▶ [Problem]:
If a line in the data below includes the string "will", please return a copy of it.

##### Records to use #####

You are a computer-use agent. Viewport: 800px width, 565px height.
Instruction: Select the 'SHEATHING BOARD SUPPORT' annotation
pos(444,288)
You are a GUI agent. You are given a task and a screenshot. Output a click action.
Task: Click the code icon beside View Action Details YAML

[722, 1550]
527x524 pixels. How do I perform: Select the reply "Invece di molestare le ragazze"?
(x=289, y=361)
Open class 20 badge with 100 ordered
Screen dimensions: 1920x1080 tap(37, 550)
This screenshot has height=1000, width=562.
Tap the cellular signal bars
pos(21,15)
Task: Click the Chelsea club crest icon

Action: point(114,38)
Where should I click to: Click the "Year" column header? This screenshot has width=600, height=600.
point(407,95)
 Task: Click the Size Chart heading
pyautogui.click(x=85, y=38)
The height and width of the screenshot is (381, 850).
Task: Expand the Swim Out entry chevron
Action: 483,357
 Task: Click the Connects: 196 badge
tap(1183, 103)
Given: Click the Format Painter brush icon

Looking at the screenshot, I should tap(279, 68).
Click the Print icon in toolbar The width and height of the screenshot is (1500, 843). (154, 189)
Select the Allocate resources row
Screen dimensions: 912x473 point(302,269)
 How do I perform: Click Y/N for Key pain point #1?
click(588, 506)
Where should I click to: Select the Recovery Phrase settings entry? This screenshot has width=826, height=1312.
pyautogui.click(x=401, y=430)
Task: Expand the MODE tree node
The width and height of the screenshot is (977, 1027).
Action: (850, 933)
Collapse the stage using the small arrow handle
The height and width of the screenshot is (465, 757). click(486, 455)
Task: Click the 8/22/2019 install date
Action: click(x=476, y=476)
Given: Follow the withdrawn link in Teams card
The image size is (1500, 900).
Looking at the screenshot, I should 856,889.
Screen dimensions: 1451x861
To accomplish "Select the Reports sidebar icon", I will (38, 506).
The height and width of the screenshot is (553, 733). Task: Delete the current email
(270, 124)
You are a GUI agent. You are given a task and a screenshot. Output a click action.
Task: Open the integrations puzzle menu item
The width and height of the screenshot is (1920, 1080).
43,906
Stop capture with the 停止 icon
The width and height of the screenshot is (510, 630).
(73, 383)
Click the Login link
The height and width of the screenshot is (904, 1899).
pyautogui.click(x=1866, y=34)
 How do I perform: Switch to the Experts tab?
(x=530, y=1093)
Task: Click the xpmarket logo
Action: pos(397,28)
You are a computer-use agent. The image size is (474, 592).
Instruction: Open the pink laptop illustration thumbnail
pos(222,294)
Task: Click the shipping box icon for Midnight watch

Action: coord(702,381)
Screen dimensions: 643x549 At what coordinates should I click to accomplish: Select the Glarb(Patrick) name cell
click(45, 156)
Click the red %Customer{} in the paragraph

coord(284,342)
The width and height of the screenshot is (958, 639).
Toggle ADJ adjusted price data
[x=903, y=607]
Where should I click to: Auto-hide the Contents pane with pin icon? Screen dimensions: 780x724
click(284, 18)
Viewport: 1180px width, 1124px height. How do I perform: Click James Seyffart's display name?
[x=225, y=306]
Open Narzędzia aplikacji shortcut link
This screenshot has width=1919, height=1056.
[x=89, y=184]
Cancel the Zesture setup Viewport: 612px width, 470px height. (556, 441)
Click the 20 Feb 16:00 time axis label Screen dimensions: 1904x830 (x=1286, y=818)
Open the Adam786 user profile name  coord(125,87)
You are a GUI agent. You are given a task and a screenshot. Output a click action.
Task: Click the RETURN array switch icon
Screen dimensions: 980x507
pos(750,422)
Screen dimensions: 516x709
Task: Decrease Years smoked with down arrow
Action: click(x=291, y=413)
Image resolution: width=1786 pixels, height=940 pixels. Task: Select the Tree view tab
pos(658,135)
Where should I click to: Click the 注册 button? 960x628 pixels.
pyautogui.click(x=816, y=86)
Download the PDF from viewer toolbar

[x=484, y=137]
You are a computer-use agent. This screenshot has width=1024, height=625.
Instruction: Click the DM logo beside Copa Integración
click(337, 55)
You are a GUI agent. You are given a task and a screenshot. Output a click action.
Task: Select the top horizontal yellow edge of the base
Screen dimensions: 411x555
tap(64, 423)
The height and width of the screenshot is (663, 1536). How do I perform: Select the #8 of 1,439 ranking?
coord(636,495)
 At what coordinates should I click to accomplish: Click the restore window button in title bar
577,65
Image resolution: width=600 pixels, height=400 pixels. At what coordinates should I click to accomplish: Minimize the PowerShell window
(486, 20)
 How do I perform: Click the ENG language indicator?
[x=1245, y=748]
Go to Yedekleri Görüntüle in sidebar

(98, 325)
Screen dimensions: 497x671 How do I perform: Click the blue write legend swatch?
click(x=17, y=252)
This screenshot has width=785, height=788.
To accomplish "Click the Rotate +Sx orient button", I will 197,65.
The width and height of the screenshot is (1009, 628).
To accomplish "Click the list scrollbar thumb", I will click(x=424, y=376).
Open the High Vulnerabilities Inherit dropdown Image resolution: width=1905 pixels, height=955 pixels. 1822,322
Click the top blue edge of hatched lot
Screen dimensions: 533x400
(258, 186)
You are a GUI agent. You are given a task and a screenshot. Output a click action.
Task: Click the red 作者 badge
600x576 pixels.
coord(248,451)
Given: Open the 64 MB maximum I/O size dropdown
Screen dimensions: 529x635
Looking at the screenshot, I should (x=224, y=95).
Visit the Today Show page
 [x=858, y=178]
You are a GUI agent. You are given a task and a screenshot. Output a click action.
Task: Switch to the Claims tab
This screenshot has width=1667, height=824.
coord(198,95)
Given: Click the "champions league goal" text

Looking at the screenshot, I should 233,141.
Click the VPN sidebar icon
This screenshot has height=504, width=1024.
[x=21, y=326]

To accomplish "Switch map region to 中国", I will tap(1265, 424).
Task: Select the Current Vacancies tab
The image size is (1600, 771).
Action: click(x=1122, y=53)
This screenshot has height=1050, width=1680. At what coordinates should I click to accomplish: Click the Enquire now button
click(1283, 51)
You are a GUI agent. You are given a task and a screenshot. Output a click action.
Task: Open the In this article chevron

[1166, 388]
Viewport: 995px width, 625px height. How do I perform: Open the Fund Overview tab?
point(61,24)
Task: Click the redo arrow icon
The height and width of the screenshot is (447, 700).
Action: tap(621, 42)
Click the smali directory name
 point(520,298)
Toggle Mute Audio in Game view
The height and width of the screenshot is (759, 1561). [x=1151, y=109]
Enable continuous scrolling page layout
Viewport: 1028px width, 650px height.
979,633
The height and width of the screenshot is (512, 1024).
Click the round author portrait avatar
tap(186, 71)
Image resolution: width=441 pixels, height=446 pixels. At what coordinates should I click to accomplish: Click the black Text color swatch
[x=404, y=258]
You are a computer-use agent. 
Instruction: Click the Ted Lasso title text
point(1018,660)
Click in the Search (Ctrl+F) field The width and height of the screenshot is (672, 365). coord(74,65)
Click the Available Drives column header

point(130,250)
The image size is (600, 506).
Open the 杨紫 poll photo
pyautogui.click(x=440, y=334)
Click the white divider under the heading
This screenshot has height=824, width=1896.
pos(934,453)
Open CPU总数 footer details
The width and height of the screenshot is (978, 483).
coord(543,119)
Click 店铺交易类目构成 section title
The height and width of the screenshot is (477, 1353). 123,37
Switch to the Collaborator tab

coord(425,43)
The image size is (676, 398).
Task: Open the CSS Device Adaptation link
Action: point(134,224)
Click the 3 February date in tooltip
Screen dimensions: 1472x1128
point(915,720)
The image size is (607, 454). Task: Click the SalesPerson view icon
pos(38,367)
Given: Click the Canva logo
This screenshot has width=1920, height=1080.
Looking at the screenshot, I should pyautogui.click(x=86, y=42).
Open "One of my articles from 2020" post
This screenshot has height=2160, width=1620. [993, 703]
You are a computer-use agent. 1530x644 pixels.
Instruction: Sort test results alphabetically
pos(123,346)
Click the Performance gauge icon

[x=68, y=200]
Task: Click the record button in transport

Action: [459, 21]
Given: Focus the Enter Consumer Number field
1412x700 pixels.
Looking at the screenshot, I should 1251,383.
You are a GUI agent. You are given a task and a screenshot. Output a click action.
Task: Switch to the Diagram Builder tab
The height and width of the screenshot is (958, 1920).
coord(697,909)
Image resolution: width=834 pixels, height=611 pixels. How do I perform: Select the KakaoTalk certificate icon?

#####

▶ [Exercise solution]:
To accomplish "Select the Reports sidebar icon", I will (38, 506).
To accomplish "Click the Rotate +Sx orient button", I will 197,65.
To accomplish "Click the list scrollbar thumb", I will click(x=424, y=376).
To accomplish "Switch map region to 中国", I will tap(1265, 424).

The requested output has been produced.